EXERCISE INPUTS:
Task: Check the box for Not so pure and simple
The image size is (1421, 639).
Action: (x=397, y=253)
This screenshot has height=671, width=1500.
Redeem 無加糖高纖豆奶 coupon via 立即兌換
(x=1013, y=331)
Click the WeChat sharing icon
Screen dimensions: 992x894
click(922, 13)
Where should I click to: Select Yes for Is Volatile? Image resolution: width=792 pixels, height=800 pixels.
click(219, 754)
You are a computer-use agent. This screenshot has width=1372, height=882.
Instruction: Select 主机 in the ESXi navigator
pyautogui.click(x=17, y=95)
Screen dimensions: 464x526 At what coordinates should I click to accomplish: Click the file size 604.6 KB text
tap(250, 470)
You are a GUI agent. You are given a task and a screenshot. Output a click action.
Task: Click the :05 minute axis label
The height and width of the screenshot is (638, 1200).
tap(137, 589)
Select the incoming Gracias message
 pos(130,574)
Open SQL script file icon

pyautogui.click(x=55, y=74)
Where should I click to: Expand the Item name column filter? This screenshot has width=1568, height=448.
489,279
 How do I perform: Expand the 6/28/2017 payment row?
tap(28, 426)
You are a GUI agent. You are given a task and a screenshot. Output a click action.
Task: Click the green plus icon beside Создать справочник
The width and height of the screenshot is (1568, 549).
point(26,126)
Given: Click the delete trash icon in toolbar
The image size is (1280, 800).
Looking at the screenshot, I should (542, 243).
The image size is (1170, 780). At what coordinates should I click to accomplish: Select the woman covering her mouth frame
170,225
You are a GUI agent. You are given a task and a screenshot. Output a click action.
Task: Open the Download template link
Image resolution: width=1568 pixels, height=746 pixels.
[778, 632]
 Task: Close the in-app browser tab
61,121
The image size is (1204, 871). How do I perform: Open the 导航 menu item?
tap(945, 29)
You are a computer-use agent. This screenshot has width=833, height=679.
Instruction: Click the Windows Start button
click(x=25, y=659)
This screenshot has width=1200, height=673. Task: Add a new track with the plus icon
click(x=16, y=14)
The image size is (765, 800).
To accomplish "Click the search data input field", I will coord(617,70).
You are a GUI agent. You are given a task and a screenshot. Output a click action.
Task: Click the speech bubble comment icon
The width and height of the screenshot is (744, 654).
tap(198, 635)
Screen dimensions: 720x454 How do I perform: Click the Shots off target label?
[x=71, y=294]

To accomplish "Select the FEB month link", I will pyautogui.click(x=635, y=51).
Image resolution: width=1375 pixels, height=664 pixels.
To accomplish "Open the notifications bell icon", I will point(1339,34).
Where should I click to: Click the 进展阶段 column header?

BRIEF: Lines from the entries that contain the word "will" are what the answer must hold.

RESULT OF THIS TASK:
To accomplish "Click the search data input field", I will coord(617,70).
To accomplish "Select the FEB month link", I will pyautogui.click(x=635, y=51).
To accomplish "Open the notifications bell icon", I will point(1339,34).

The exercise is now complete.